(Listing for locating described items)
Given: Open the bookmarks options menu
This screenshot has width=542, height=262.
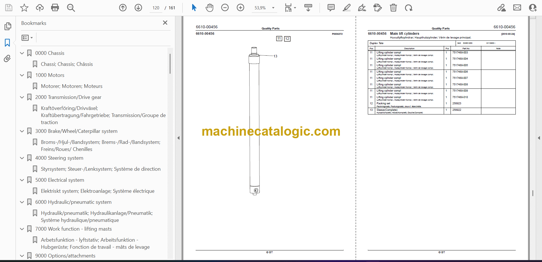Looking at the screenshot, I should 27,38.
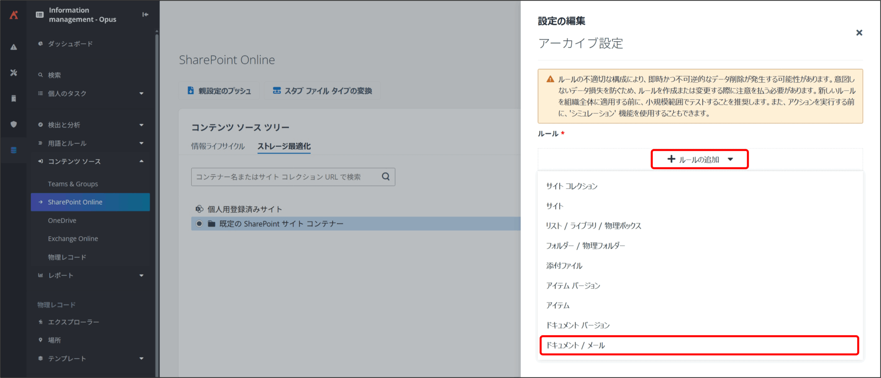The image size is (881, 378).
Task: Switch to 情報ライフサイクル tab
Action: (x=218, y=146)
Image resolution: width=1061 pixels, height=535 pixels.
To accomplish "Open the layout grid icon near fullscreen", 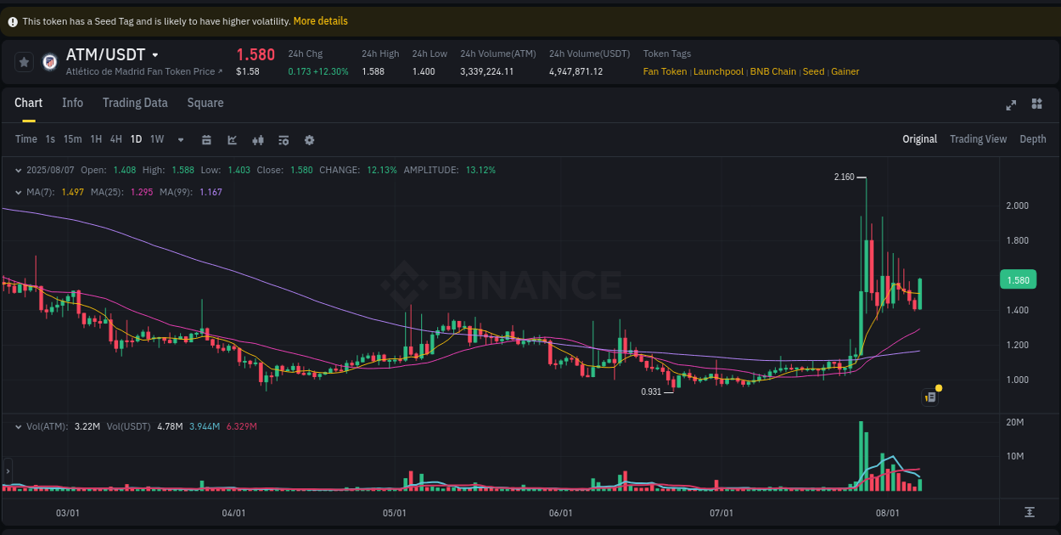I will coord(1036,104).
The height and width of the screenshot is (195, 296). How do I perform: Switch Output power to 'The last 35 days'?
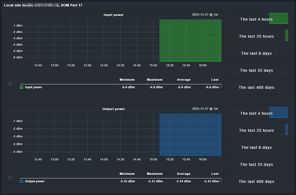point(257,165)
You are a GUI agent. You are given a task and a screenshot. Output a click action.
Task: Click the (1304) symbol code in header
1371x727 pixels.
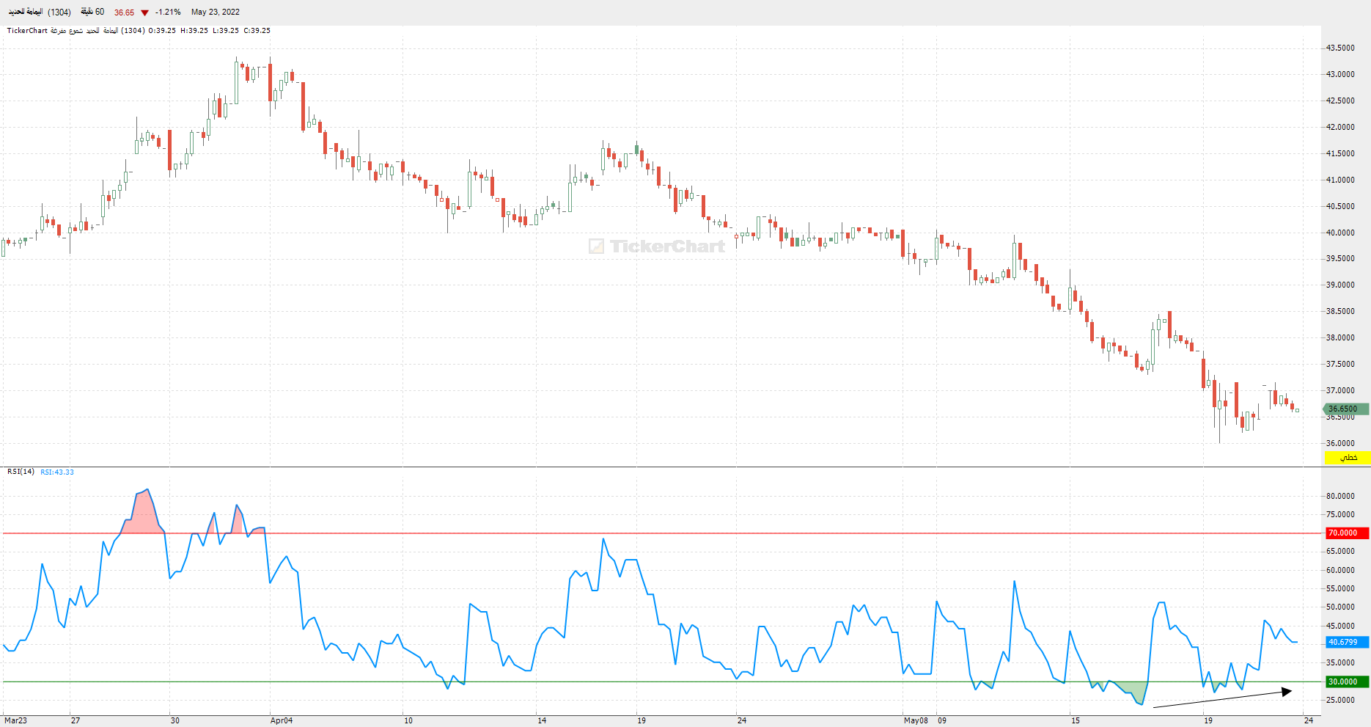coord(60,12)
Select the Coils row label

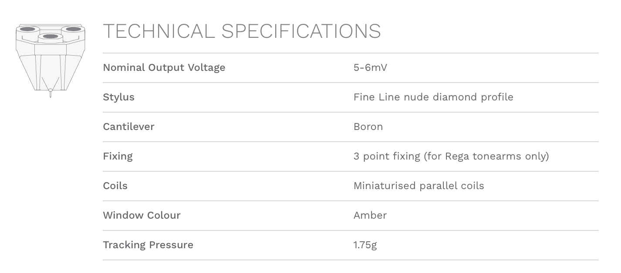[x=115, y=186]
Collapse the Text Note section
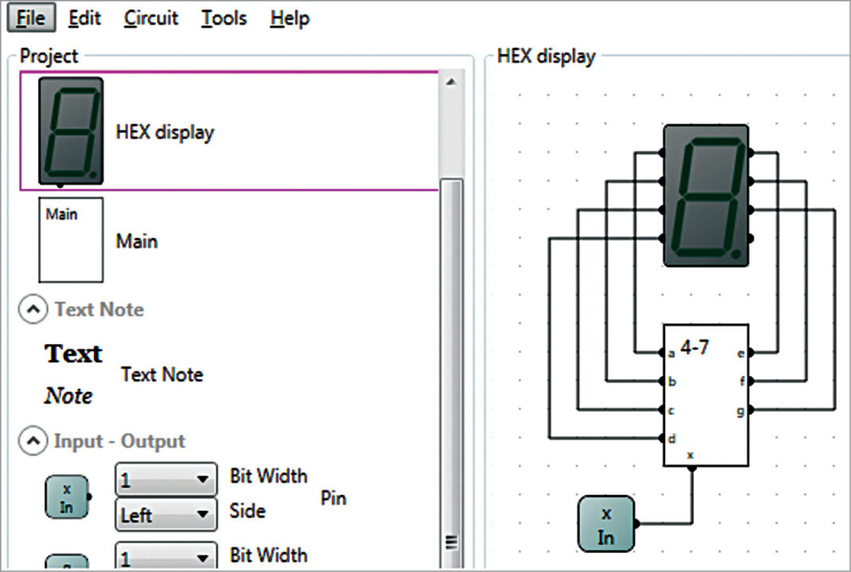The width and height of the screenshot is (851, 572). 33,309
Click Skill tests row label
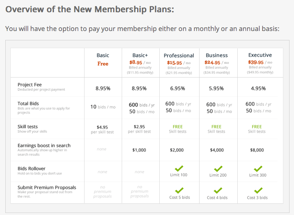The height and width of the screenshot is (215, 294). click(x=28, y=126)
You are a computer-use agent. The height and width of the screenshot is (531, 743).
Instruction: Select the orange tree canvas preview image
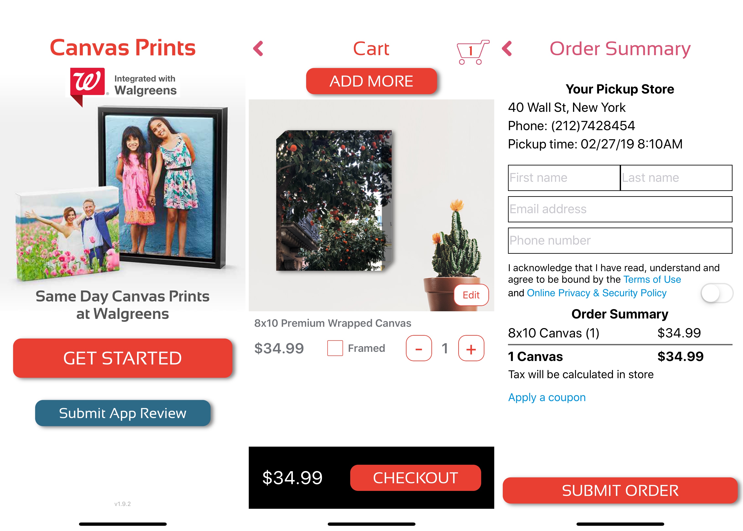[334, 200]
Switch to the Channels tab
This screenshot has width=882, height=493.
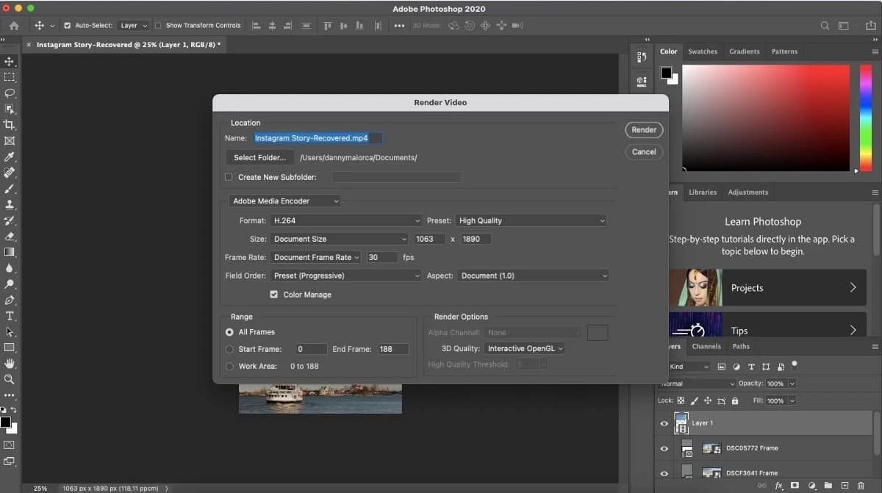click(706, 346)
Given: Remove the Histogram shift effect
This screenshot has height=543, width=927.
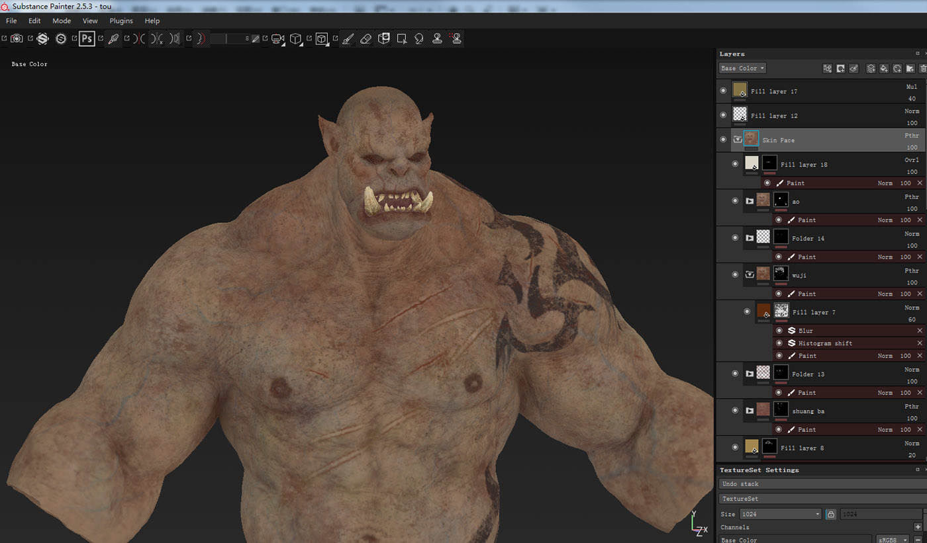Looking at the screenshot, I should click(x=920, y=343).
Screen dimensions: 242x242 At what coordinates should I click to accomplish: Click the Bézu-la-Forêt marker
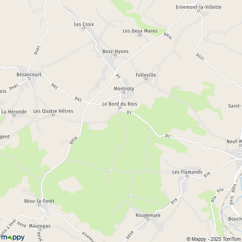(x=40, y=205)
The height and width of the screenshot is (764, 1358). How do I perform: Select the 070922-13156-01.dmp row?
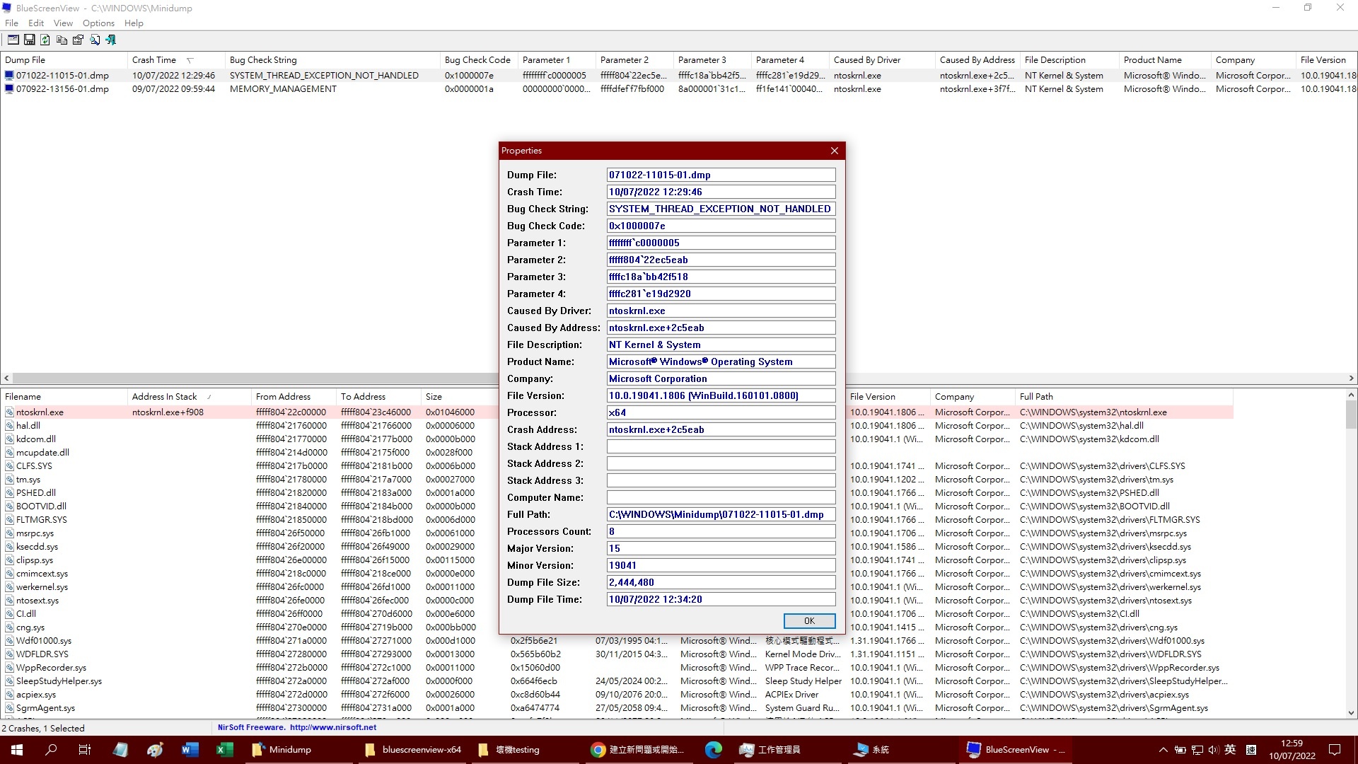click(62, 89)
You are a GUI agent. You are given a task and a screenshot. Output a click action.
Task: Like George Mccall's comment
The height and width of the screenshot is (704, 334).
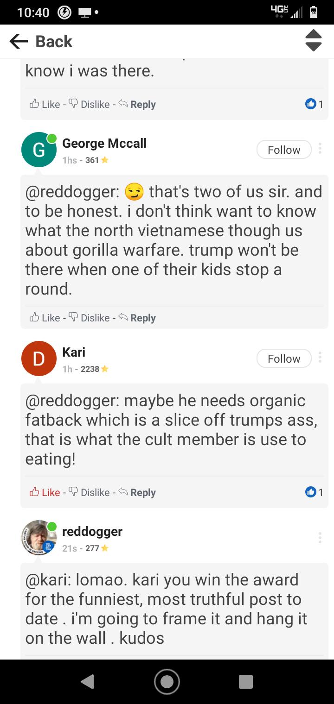tap(45, 318)
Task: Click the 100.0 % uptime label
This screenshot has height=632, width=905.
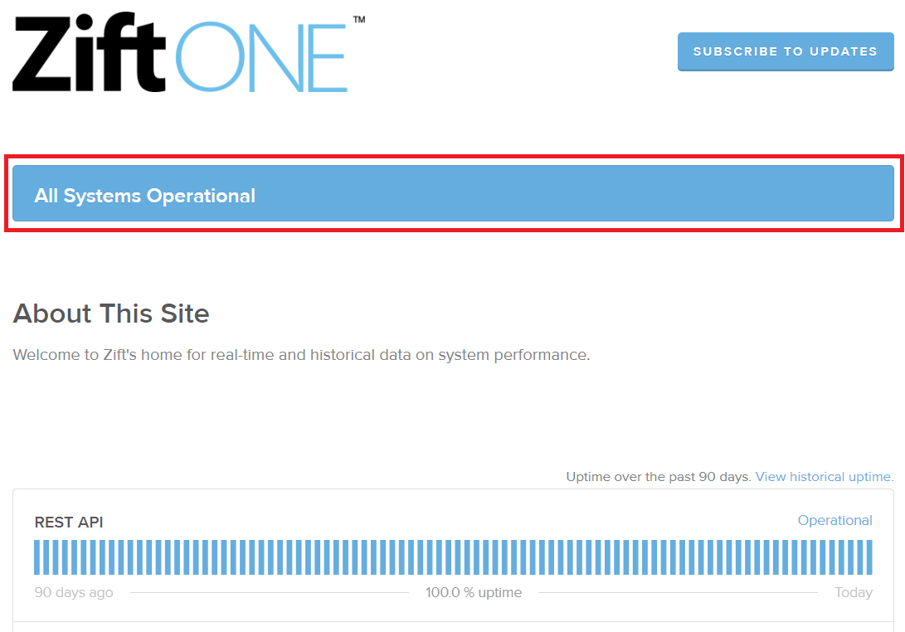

# What is required
Lay out the lines of the listing as a JSON list of strings, one string per line with blank lines left out, beginning at the line that has "Collapse the Text Note section" and stopping after the last line of the listing. Leave the pictures out of the answer.

# Exercise output
[
  "Collapse the Text Note section",
  "The width and height of the screenshot is (851, 572). 33,309",
  "Click Skill tests row label",
  "The height and width of the screenshot is (215, 294). click(x=28, y=126)",
  "You are a computer-use agent. The height and width of the screenshot is (531, 743).",
  "Instruction: Select the orange tree canvas preview image",
  "[334, 200]",
  "Switch to the Channels tab",
  "This screenshot has width=882, height=493.",
  "click(706, 346)",
  "Given: Remove the Histogram shift effect",
  "This screenshot has height=543, width=927.",
  "Looking at the screenshot, I should click(x=920, y=343).",
  "Screen dimensions: 242x242 At what coordinates should I click to accomplish: Click the Bézu-la-Forêt marker",
  "(x=40, y=205)",
  "The height and width of the screenshot is (764, 1358). How do I perform: Select the 070922-13156-01.dmp row?",
  "click(62, 89)",
  "You are a GUI agent. You are given a task and a screenshot. Output a click action.",
  "Task: Like George Mccall's comment",
  "The height and width of the screenshot is (704, 334).",
  "tap(45, 318)",
  "Task: Click the 100.0 % uptime label",
  "This screenshot has height=632, width=905."
]